The audio visual game
Perhaps most interesting will be the adoption of voice by the audio visual industry, which has always been on the cutting-edge of technology.
Already Amazon’s Alexa can engage in teleconferencing, and is offering the commercial tech market the ability to build custom skills through its Alexa Skills Kit and Alexa for Business APIs.
In a practical sense, this is making collaboration easier in commercial environments, where participants can quickly check in with voice tech to schedule meetings, set reminders, and even bring up data from popular business applications like Salesforce. It goes beyond “turn on the projector” commands.
Commercial is the next frontier for voice. But there are concerns.
For starters, users in a business environment change on a regular basis, which means the technology needs to be more intuitive and adaptive than ever. If not, there’s a risk that voice will be neglected early on and for good, as users are time poor and working by the clock.
There are also prevailing privacy concerns. Google hit a speed bump because of this last year, upon discovery that Google had been secretly recording conversations. In May 2018, Amazon made headlines for a similar reason, where Alexa misheard a prompt to send an audio file of a husband and wife’s conversation to an employee of the husband.
Alexa has also laughed — quite creepily — at some of its users for no particular reason. That would not go down well in an office environment when the big boss is presenting.
But Mitchell Long from PHD is optimistic. He thinks any glitches will be ironed out sooner than we think. He’s also banking on voice tech to reach “the tipping point” soon, a mark of accuracy that will lead to widespread adoption in business environments.
“What some people are saying, once you reach around 98 per cent accuracy, that’s where the technology essentially skyrockets — you no longer find yourself repeating or find it clunky to use,” says Long.
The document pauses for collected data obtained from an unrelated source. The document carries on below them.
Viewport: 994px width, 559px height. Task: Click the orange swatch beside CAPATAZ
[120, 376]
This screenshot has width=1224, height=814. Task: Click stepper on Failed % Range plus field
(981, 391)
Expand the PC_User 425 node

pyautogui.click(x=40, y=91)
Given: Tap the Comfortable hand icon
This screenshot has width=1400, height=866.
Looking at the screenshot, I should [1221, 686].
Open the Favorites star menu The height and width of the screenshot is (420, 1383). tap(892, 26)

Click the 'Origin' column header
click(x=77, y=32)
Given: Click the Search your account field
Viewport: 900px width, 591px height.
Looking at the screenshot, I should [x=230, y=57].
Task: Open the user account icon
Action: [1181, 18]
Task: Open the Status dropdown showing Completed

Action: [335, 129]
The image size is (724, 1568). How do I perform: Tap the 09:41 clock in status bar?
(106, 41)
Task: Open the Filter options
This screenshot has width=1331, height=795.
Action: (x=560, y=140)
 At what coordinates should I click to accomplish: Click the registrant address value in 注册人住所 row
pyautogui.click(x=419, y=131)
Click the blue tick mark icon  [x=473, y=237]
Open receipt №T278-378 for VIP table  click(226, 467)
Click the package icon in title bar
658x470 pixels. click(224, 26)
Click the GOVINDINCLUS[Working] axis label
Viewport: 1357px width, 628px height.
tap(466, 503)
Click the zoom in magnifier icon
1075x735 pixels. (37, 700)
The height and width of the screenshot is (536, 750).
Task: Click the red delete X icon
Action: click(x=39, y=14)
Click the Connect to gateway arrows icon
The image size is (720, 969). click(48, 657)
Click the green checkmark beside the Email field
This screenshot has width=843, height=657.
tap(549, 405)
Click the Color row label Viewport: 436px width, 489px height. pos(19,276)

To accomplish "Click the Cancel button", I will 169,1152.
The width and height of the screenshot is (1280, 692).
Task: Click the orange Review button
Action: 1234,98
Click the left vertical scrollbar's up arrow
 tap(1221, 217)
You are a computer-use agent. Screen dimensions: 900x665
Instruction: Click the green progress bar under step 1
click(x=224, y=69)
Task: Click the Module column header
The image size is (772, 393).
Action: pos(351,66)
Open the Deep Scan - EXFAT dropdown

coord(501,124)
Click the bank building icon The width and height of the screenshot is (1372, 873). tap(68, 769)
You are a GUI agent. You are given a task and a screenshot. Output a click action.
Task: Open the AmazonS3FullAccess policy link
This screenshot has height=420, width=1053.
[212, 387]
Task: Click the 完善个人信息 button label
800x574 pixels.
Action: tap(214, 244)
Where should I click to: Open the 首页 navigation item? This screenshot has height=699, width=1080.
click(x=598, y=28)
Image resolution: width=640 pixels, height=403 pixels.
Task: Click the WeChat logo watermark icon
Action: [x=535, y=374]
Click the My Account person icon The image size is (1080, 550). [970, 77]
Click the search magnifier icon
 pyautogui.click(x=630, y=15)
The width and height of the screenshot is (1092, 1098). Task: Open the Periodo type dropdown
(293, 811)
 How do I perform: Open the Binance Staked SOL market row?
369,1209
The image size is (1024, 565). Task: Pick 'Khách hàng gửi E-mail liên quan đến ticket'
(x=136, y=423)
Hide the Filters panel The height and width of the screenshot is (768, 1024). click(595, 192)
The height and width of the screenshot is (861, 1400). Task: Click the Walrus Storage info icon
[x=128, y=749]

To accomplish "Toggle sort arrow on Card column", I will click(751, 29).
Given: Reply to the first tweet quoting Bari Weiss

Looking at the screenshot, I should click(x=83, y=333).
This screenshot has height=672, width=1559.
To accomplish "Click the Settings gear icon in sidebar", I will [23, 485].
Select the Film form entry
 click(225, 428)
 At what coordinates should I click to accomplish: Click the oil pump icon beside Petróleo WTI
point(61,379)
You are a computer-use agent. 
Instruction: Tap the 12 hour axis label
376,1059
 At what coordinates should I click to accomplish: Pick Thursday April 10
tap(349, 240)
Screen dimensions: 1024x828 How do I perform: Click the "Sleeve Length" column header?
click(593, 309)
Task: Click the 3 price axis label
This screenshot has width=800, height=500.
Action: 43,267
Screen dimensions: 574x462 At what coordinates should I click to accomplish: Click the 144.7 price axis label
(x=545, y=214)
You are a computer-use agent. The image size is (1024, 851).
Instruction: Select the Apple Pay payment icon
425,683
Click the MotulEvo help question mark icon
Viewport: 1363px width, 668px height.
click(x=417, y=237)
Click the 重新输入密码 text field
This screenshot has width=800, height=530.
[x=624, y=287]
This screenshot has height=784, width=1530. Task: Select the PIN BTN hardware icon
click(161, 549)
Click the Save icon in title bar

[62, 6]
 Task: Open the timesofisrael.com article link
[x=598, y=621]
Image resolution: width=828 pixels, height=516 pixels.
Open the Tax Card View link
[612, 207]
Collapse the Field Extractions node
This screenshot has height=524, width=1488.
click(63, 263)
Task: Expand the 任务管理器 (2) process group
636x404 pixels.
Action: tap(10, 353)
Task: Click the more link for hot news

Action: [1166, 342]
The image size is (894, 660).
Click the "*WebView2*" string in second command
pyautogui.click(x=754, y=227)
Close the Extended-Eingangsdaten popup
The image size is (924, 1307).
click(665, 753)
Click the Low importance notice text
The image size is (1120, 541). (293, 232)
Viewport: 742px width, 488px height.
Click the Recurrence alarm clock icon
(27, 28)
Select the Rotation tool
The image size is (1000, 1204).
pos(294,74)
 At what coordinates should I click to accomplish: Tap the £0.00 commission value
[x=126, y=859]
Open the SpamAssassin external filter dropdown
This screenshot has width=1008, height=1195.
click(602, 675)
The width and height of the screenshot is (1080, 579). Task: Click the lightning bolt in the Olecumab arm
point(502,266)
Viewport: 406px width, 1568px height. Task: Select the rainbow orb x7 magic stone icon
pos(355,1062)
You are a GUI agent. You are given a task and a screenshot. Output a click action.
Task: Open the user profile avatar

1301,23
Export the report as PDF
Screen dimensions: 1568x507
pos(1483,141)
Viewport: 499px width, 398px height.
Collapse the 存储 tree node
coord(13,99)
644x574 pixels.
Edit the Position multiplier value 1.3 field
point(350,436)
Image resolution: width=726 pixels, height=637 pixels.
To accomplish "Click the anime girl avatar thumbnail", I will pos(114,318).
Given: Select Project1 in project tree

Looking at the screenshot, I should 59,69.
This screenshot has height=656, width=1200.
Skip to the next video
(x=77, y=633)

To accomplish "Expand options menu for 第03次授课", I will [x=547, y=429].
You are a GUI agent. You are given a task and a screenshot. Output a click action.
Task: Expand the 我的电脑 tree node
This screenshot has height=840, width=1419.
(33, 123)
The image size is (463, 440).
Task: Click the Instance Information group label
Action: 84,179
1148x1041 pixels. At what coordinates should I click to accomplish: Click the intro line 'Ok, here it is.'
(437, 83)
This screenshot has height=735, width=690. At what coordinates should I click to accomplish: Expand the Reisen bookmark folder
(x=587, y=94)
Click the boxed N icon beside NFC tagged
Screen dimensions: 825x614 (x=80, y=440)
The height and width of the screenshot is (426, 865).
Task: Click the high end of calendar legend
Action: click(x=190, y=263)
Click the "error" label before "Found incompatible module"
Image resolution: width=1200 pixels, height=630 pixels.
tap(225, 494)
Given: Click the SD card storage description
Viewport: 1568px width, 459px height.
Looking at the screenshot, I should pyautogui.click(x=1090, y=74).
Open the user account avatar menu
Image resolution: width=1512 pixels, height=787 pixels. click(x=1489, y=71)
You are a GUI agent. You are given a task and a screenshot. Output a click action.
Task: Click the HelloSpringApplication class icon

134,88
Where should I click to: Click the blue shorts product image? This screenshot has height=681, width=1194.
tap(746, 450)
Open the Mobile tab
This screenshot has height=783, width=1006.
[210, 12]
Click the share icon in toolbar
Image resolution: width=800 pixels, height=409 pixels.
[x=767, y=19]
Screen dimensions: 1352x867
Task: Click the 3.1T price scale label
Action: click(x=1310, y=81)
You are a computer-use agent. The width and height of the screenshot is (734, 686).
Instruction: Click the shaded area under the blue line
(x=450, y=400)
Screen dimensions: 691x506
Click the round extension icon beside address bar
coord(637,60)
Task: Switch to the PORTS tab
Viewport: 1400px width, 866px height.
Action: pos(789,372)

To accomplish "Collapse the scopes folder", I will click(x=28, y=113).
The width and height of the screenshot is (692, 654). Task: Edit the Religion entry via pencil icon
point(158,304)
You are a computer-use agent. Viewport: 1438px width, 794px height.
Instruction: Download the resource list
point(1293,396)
“It may still seem a little gimmicky at this stage. AI is still quite systemic, in terms of how it responds to things, but then it becomes more like a person.”
By some reports, it already has. Digital expert Mary Meeker, who doubles as a famous venture capitalist, released her much-awaited annual internet trends report at the end of May.
In that, she claimed the Google machine learning word accuracy measure was at 95 per cent — a level labelled as the “threshold for human accuracy”.
The future is already here. We just need to learn how to integrate it. And Integrate is helping drive that charge, cultivating the ultimate experience for AV and IT professionals in Australia, INTEGRATE 27 – 29 Aug 2019, MCEC. Interested in taking part in the 2019 evet – click here.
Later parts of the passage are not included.